Adapun proyek ini akan dibangun di luas areal lahan sekitar 15 hektare dengan nilai investasi kurang lebih Rp1,6 triliun. Selain ruang parkir kendaraan, di areal tersebut akan dibangun sekitar 1.500 unit rumah susun untuk masyarakat berpenghasilan rendah sampai menengah.

"Ini mau kita revitalisasi Stasiun Bogor, termasuk untuk TOD-nya. Tapi izinnya belum keluar kita sudah tunggu dari tahun lalu ini, jadi masalah izin," kata Rini dilansir dari detikFinance, Minggu (19/8/2018).

Konsep TOD sendiri merupakan kawasan terintegrasi. Di dalamnya terdapat pusat perkantoran, hotel, convenience store, toko busana, ATM, kafetaria hingga tempat tinggal murah yang dibangun dekat dengan KRL Commuter Line Jakarta-Bogor. TOD sudah dipakai oleh banyak negara maju di dunia, misalnya Hong Kong.

Dibangunnya TOD ini diyakini dapat memperbaiki tata kelola perkotaan dan kemacetan di Kota Hujan bisa terurai. Pembangunan TOD Stasiun Bogor akan dilakukan oleh PT Waskita Karya (Persero), PT Kereta Api Indonesia (Persero) dan didukung Pemkot Bogor.

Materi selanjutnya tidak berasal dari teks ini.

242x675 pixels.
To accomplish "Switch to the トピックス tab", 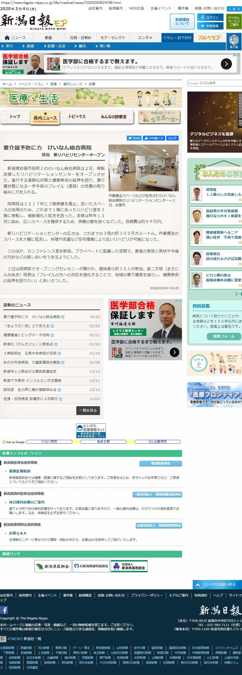I will (77, 117).
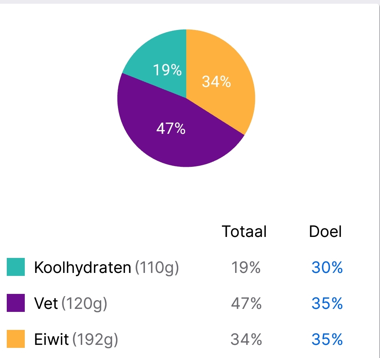This screenshot has width=380, height=358.
Task: Click the purple Vet legend swatch
Action: coord(16,303)
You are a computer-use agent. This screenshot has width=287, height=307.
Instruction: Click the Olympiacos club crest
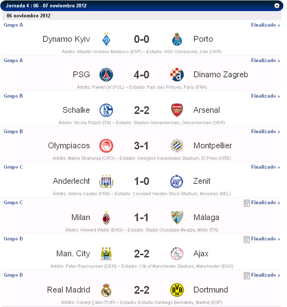[106, 146]
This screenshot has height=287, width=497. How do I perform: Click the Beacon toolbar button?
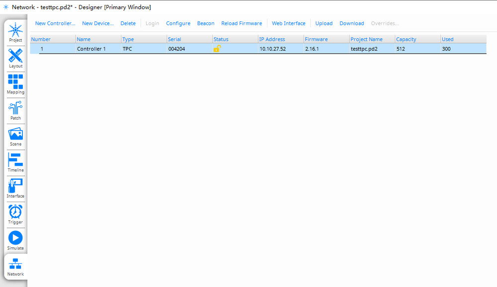coord(206,23)
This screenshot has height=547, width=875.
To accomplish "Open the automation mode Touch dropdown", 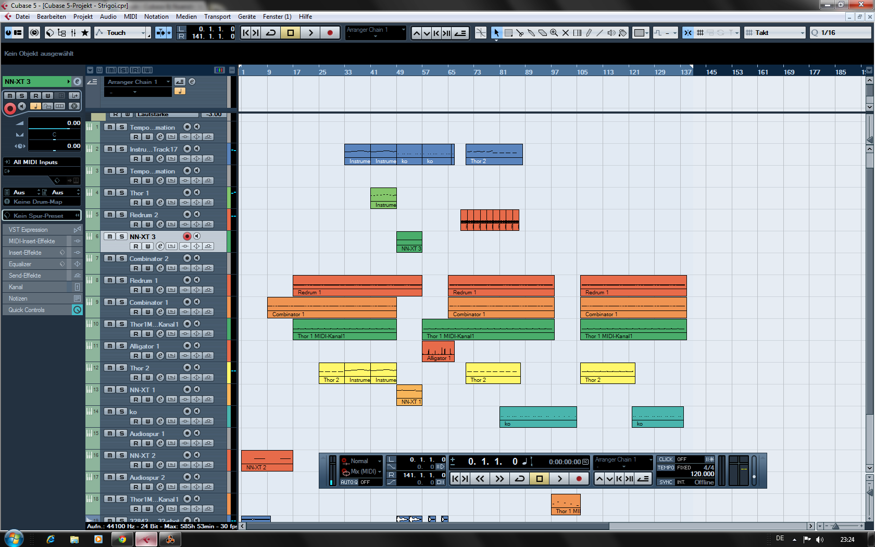I will tap(143, 33).
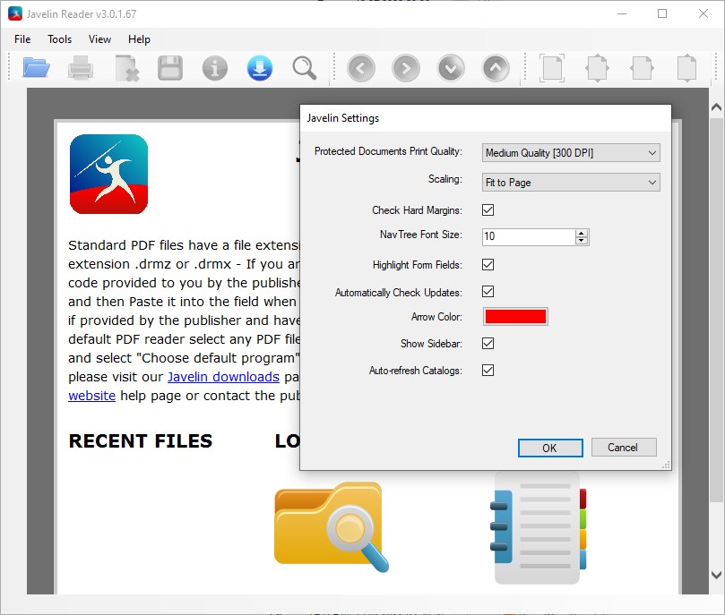
Task: Disable Highlight Form Fields
Action: tap(488, 265)
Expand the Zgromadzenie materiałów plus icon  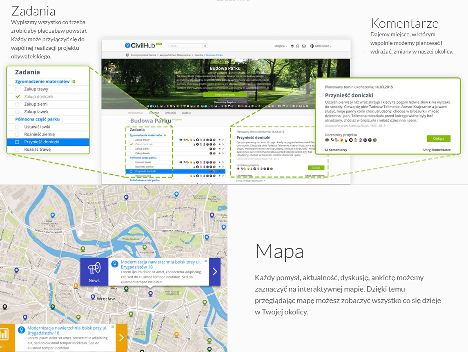[74, 82]
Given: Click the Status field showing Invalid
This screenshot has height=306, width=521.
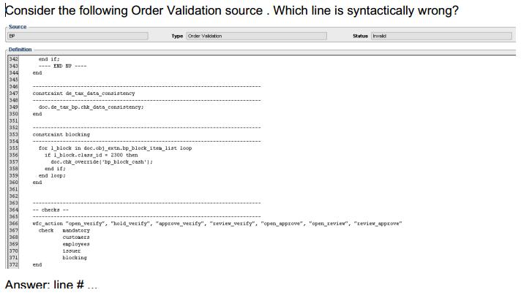Looking at the screenshot, I should point(441,36).
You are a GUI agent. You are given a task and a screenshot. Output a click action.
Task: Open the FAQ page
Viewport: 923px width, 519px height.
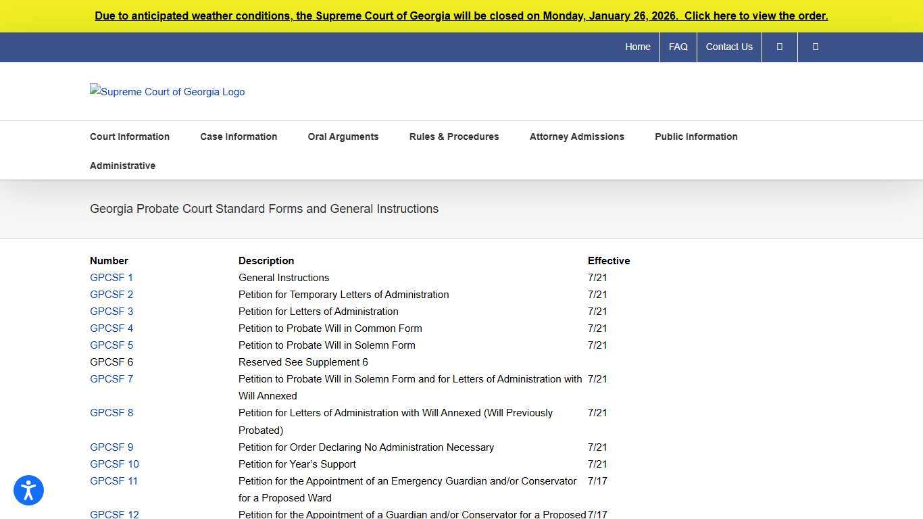pos(678,47)
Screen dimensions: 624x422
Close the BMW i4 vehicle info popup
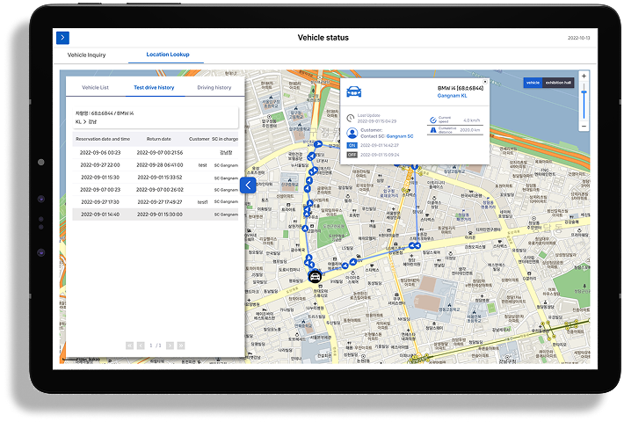(485, 82)
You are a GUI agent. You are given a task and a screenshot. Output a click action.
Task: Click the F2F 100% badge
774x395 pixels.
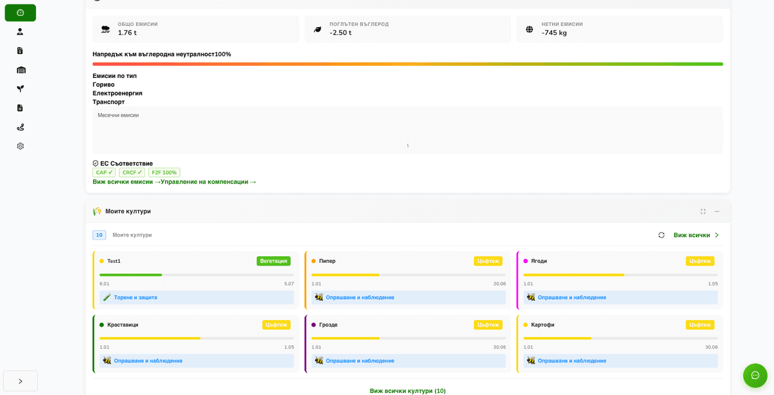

Saat meninjau perjalanan Commuter Line Jakarta-Bogor Sabtu (18/8), Rini mengatakan volume penumpang di Stasiun Bogor sudah terlampau penuh. Dalam sehari, Stasiun Bogor melayani penumpang hingga 180 ribu orang, sementara, kapasitasnya hanya sampai sekitar 30 ribu.

“Stasiun Bogor mungkin cuma muat bisa sampai 30 ribuan jadi kan sudah berkali-kali lipatnya,” kata Rini.

Diberitakan oleh Republika Online, Kepala Dinas Penanaman Modal dan Pelayanan Terpadu Satu Pintu (DPMPTSP) Kota Bogor, Deny Mulyadi, membenarkan bahwa belum ada izin yang dikeluarkan untuk pembangunan proyek TOD ini.

"Kendala terkait izin karena kemarin yang diajukan dan rencana mau dibangun hanya untuk rumah susunnya saja. Tidak terintegrasi untuk TOD. Kan kita konsepnya harus terintegrasi," ujar Deny dikutip Minggu (19/8).

Deny menyebut izin bangunan ini jelas berbeda dengan keinginan Pemkot Bogor. Akan menjadi masalah baru jika izin tersebut dikabulkan dan dilanjutkan pembangunannya.

Sementara itu Wali Kota Bogor, Bima Arya, tidak menampik jika ada kemungkinan pembangunan kawasan TOD Stasiun Bogor ini akan molor dari perkiraan. Ia menyebut pembangunan TOD sekitaran Stasiun Bogor akan mengalami penyesuaian desain.

Molornya pembangunan ini membuat Bima mengambil langkah sendiri. Ia memilih untuk melakukan pembangunan sendiri sesuai dengan rencana yang sudah dimiliki oleh Pemkot Bogor.

"Kita tidak mau bergantung di situ. Kami setuju saja dibangun TOD, dengan beberapa syarat. Ketika syarat ini tidak terpenuhi, ya otomatis kita jalan dengan skenario pembangunan kota yang awal, yang kita miliki. Masih belum tahu juga apakah mereka jadi membangun atau tidak," ujar Bima.

Bima belum bisa memastikan realisasi proyek tersebut. Menurut informasi yang ia terima, proyek tersebut masih dalam tahap penyesuaian desain. Namun, pemerintah daerahnya tetap akan melakukan penataan sistem transportasi di sana di luar rencana pembangunan TOD.

Pemerintah daerahnya menekankan pihak pengembang agar menaati sejumlah aturan terkait desain TOD. Antara lain ketinggian bangunan apartemen, kompensasi pembangunan di daerah Sukaresmi serta membantu konversi jalan di sekitar wilayah Stasiun Bogor.